Overview
While testing a model on the Model Details page in Minibase, you’ll see a setting called Max Tokens. This controls the maximum number of tokens the model is allowed to generate in its response.
A token is a piece of text—sometimes a whole word (“cat”), sometimes part of a word (“ing”), or even punctuation (“.”). Models generate responses token by token, so limiting the number of tokens directly limits how long a response can be.
How to Use
Step 1: Find the Max Tokens setting
Go to the Model Details page.
In the test/playground area, you’ll see a field for Max Tokens.
Adjust this number to control response length during testing.

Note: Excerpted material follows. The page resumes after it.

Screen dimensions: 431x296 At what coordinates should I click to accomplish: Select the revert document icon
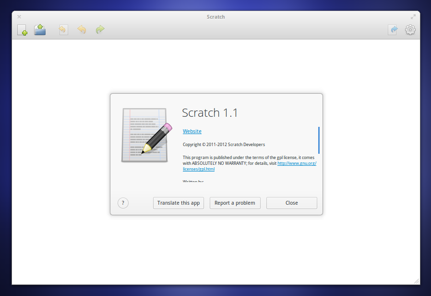click(x=63, y=30)
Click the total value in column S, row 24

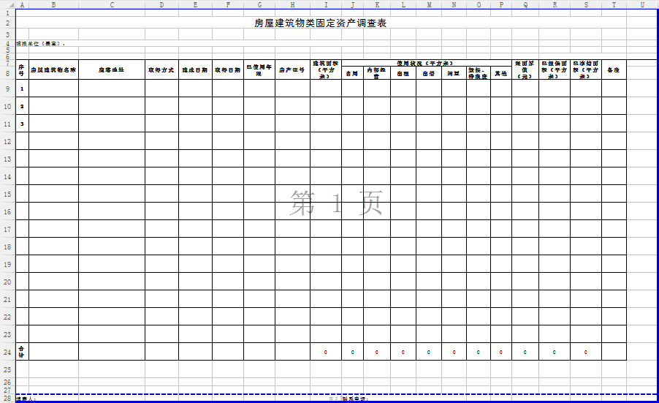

Step 2: Decide when to lower Max Tokens
Use a lower value (e.g., 50–100 tokens) when:
You want short, snappy responses.
You’re testing classification or yes/no answers.
You want to keep responses fast and resource-efficient.
Step 3: Decide when to raise Max Tokens
Use a higher value (e.g., 300–500+ tokens) when:
You expect long explanations or multi-step reasoning.
You’re generating creative text, summaries, or translations of long passages.
You don’t want the model to get cut off mid-response.
Step 4: Balance length vs. control
If Max Tokens is too low, the model may stop in the middle of a sentence.
If Max Tokens is too high, the model may generate more than you need—longer responses, slower inference, and higher compute usage.
Tips & Best Practices
Match the setting to your task: Keep Max Tokens tight for structured tasks, and higher for open-ended generation.
Iterate to find the sweet spot: Start with 200 tokens, then adjust up or down depending on your use case.
Don’t confuse it with Temperature: Temperature changes how random responses are, while Max Tokens changes how long they can be.
Think tokens, not words: One word is often 1–2 tokens. A Max Tokens of 200 usually means ~150 words, but this varies by language and punctuation.
Troubleshooting
My response is cut off mid-sentence
My response is cut off mid-sentence
Raise the Max Tokens value so the model has enough room to complete its output.
The model’s responses are too long or rambling
The model’s responses are too long or rambling
Lower the Max Tokens value to keep outputs shorter and more focused.
I don’t understand how many words my Max Tokens setting represents
I don’t understand how many words my Max Tokens setting represents
As a rule of thumb, **1 token ≈ ¾ of a word in English**. So 100 tokens is roughly 75 words. The exact number varies depending on language and punctuation.